According to Amazon, you will be able to have longer conversations (with longer sentences) and request relatively complex tasks similar to those that you can already do with powerful conversational agents like ChatGPT or Google Bard.
“Alexa, let’s chat”: a more natural discussion
Another demo video illustrates the future capabilities of Amazon Alexa quite well. In one of the passages, we see a woman addressing the voice assistant by saying “Alexa, let’s chat“. This could be translated as “Alexa, let’s chat» (but in a slightly more relaxed tone). The person then asks the artificial intelligence to imagine an invitation message to participate in a dinner centered around a police investigation theme and specifies, with fairly natural phrasing, that they want a fairly mysterious text.
Alexa does so and recites the first draft he prepared. This suits the lady who follows up directly by asking to send it to her phone. Without transition, she continues to speak to her voice assistant, asking it to lower the curtains on the living room windows. Finally, the conversation ends with the human asking Alexa to quote a famous jazz piece. The AI responds and the woman reacts by simply saying: “cool, play it“.
This demonstration is part of an obviously promotional video, without hazards. To Amazon’s credit, we should nevertheless note that our colleagues from greet an even more impressive on-stage demonstration, “with a real conversation worthy of two humans“. To achieve this, Amazon notably claims to have studied at length all the subtleties of an oral discussion.

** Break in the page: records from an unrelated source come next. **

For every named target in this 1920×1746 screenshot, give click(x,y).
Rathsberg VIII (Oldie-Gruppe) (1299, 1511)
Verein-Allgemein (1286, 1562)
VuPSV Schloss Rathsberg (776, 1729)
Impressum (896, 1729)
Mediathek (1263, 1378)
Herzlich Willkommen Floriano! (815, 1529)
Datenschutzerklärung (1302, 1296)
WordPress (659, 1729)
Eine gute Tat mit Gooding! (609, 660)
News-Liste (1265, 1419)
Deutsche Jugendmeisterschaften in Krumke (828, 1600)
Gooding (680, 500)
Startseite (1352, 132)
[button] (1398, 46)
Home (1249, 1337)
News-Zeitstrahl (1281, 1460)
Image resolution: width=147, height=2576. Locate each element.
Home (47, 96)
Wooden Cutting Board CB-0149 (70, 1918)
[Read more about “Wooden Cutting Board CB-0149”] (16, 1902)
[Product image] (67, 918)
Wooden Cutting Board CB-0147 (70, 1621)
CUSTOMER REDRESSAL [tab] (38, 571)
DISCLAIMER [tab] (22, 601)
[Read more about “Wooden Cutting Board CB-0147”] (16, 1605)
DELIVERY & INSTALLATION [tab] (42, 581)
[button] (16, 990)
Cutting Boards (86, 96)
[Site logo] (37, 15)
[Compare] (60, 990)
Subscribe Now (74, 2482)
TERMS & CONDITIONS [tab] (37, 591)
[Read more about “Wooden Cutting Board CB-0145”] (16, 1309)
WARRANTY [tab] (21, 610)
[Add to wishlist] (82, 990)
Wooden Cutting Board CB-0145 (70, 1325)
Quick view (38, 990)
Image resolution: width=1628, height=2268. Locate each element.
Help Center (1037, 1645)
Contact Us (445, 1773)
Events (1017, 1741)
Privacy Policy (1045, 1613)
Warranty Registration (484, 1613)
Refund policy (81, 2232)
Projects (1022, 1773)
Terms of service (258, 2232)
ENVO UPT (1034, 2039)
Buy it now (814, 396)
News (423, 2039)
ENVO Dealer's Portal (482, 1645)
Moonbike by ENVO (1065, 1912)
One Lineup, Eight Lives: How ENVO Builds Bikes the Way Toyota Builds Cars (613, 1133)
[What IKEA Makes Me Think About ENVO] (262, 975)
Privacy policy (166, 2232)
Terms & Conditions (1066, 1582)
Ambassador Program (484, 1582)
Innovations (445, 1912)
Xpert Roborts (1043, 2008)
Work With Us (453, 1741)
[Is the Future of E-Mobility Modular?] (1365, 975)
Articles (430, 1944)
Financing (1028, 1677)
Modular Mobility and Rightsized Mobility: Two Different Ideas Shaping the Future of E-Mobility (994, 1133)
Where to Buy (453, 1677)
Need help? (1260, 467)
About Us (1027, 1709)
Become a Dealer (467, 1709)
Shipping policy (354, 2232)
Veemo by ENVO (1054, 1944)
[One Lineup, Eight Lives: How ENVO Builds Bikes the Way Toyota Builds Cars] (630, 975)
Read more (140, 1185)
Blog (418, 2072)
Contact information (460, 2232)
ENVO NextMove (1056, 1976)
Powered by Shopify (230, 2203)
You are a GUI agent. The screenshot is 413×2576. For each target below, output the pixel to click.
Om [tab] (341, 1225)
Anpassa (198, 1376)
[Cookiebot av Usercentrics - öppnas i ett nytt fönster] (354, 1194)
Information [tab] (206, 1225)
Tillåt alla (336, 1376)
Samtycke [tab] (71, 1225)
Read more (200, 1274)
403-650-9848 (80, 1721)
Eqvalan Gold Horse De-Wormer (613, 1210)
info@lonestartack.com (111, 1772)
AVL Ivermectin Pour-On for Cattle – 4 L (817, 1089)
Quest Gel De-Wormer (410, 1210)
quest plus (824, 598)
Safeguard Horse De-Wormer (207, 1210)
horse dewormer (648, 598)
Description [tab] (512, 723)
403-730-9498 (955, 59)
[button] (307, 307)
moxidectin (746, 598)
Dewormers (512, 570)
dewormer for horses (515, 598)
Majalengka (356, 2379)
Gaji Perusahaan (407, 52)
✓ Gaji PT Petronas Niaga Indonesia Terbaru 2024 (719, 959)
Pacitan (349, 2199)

In any conversation, we process tons of additional information, such as body language, knowing the person you’re speaking with, and eye contact. To enable this with Alexa, we merged data from an Echo’s sensors — the camera, voice data, its ability to detect presence — with AI models that can understand these nonverbal signals. We also focused on reducing latency so that conversations flow naturally, without pauses, and responses are of a voice-appropriate length, not the equivalent of a paragraph read aloud.
The capabilities unlocked by the new large language model will be available from 2024. In the United States, certain users will be able to have the chance to discover it in preview. In France, we will undoubtedly have to wait a little before seeing the new LLM master the official language of France.